WHAT IS EXPECTED: As output, give the exact lines from the one containing "Where should I" through the end of the listing below, both included, without the pictures.

ENTRIES PROVIDED:
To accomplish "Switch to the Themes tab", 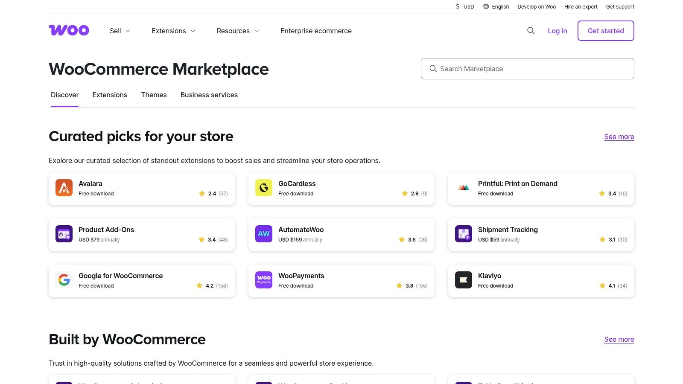I will [154, 95].
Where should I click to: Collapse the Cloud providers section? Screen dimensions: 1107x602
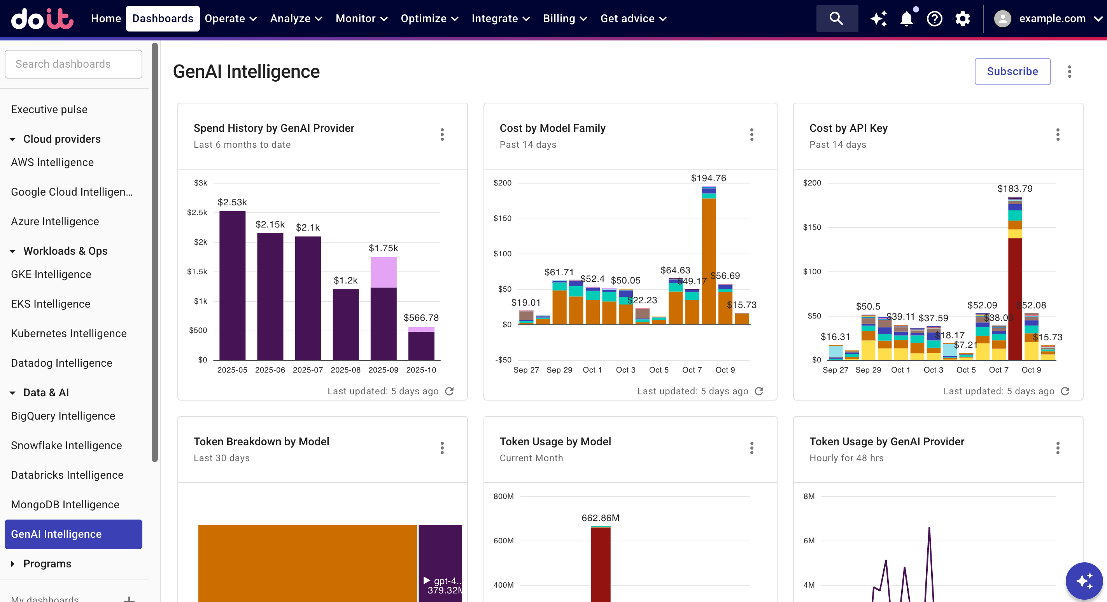click(x=12, y=139)

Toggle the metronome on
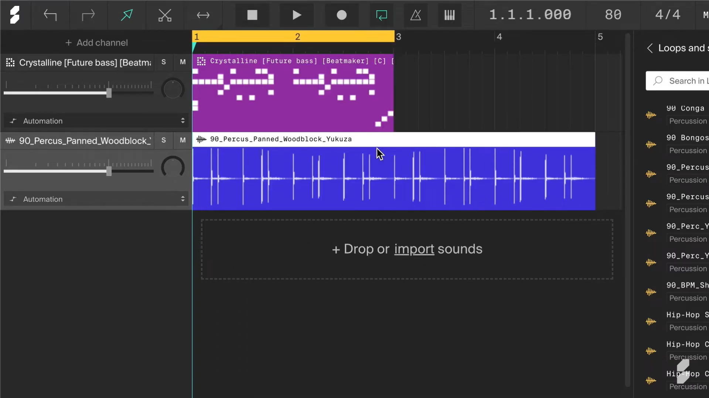(416, 15)
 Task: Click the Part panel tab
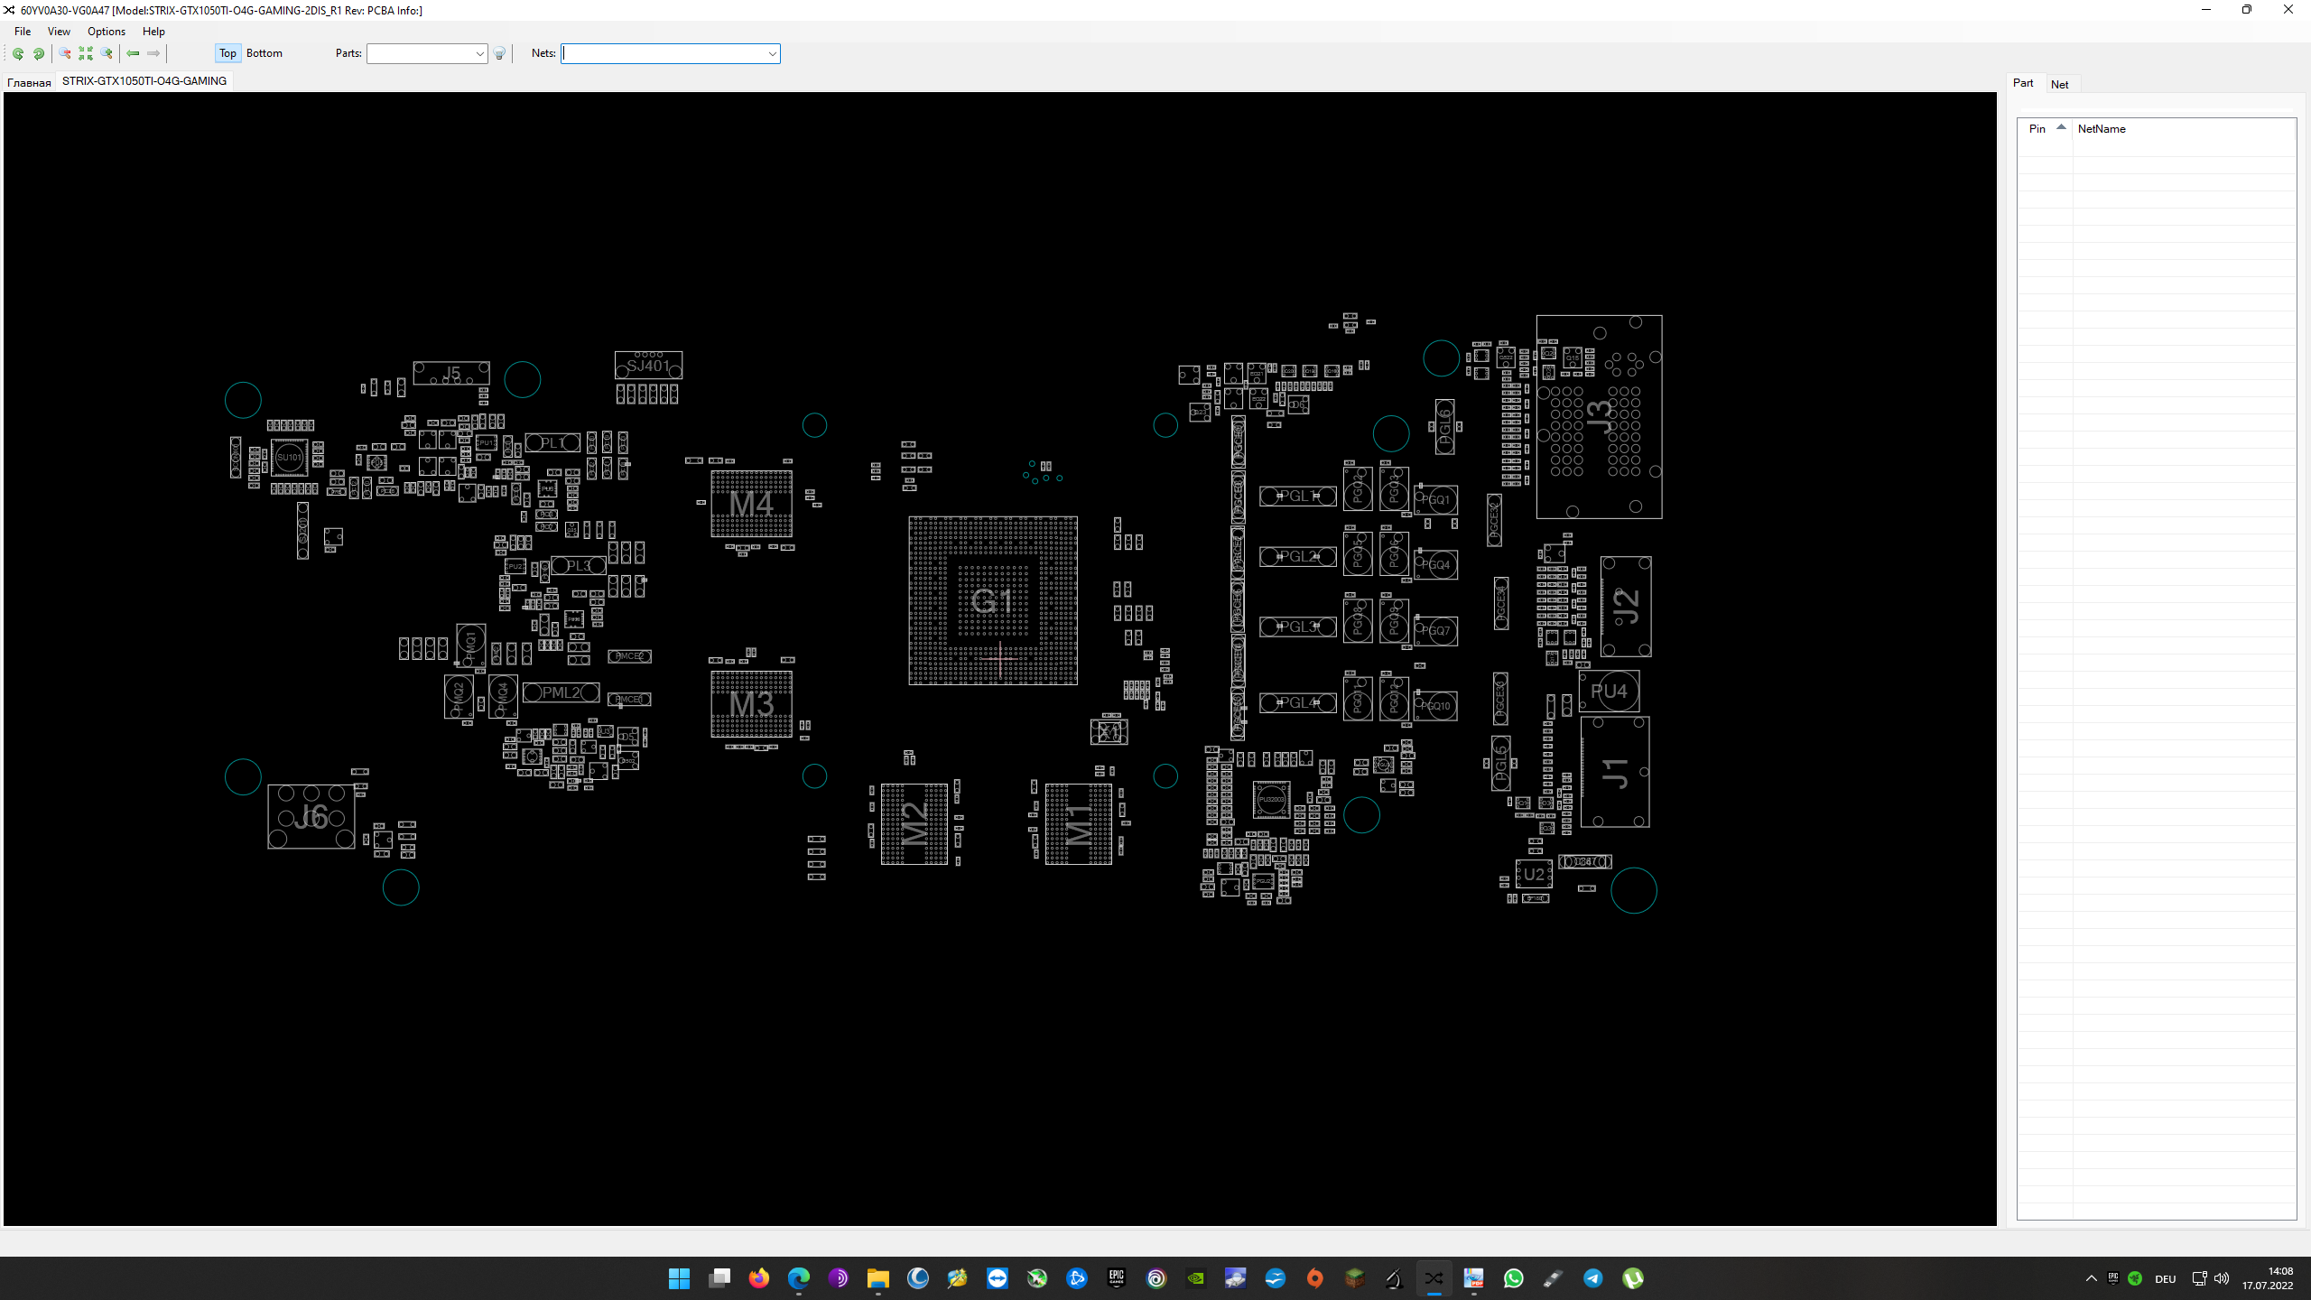(2024, 82)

RESPONSE AREA:
Where should I click to: Collapse the Cloud providers section? Screen dimensions: 1107x602
click(x=12, y=139)

Toggle the metronome on
(416, 15)
 Task: Click the Part panel tab
(2024, 82)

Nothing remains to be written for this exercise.